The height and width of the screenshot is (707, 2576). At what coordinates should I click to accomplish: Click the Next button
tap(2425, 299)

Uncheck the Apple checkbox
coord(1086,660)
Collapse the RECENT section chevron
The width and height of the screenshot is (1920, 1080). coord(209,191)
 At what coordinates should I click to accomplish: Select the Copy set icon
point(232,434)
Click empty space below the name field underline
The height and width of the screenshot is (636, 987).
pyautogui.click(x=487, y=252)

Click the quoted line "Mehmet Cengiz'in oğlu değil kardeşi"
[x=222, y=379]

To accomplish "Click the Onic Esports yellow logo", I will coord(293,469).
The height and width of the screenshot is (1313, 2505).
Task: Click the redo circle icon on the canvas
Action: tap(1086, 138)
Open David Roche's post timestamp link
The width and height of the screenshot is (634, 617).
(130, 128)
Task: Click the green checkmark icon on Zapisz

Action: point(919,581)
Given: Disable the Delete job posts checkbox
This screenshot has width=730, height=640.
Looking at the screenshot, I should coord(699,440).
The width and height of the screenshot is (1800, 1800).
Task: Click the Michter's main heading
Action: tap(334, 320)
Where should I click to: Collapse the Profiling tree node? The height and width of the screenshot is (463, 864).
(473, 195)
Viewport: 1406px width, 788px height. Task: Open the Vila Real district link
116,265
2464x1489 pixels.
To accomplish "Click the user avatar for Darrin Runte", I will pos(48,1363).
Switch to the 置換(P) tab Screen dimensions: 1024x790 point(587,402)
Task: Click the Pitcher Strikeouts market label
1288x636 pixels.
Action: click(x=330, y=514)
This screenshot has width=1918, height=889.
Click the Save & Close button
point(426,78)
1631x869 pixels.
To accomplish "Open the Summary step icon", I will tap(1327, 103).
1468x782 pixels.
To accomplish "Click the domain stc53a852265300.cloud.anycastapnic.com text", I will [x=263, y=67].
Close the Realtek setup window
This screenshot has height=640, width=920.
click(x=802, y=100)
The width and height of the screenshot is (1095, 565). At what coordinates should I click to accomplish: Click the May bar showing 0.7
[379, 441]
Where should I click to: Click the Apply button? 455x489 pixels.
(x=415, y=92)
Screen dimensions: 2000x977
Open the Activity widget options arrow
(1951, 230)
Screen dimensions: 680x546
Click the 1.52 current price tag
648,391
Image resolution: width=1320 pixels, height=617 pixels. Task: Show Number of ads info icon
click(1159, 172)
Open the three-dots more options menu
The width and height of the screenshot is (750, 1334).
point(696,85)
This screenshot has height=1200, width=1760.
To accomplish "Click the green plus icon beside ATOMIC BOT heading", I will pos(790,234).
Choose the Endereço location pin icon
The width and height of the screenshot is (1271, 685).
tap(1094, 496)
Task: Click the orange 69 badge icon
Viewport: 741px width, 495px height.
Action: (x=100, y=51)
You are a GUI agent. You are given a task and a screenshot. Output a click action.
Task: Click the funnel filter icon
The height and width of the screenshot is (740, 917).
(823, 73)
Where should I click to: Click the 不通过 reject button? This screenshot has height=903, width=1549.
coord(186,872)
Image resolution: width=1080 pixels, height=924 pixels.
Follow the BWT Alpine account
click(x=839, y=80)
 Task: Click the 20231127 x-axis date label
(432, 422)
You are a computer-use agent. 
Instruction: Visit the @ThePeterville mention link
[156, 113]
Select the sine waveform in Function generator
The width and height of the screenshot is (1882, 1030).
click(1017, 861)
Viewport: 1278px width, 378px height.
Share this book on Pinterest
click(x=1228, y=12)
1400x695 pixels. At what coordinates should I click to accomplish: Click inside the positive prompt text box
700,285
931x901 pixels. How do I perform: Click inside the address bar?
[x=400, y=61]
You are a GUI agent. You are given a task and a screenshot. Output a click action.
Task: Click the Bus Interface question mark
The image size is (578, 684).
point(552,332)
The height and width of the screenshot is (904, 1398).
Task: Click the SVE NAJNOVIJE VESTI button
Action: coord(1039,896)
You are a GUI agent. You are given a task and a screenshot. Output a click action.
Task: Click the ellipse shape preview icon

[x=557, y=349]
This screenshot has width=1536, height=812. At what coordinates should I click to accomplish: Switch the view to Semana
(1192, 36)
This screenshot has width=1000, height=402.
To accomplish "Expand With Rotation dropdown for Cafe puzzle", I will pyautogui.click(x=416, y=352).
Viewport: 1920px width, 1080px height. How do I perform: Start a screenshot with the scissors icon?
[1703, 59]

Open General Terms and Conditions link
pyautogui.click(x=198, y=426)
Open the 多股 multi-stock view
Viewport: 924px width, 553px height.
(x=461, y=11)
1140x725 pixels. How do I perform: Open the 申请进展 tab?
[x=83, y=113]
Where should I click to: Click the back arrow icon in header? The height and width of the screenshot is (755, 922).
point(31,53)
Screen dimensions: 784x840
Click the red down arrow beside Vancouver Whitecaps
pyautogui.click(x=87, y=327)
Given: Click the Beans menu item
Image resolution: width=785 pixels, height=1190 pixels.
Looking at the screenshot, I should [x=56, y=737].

**********

▶ _Required task_:
Extract the material from the line containing "Where should I click to: Click the back" up to and including the line containing "pyautogui.click(x=87, y=327)", copying each line exactly as it appears.

▶ _Output_:
Where should I click to: Click the back arrow icon in header? The height and width of the screenshot is (755, 922).
point(31,53)
Screen dimensions: 784x840
Click the red down arrow beside Vancouver Whitecaps
pyautogui.click(x=87, y=327)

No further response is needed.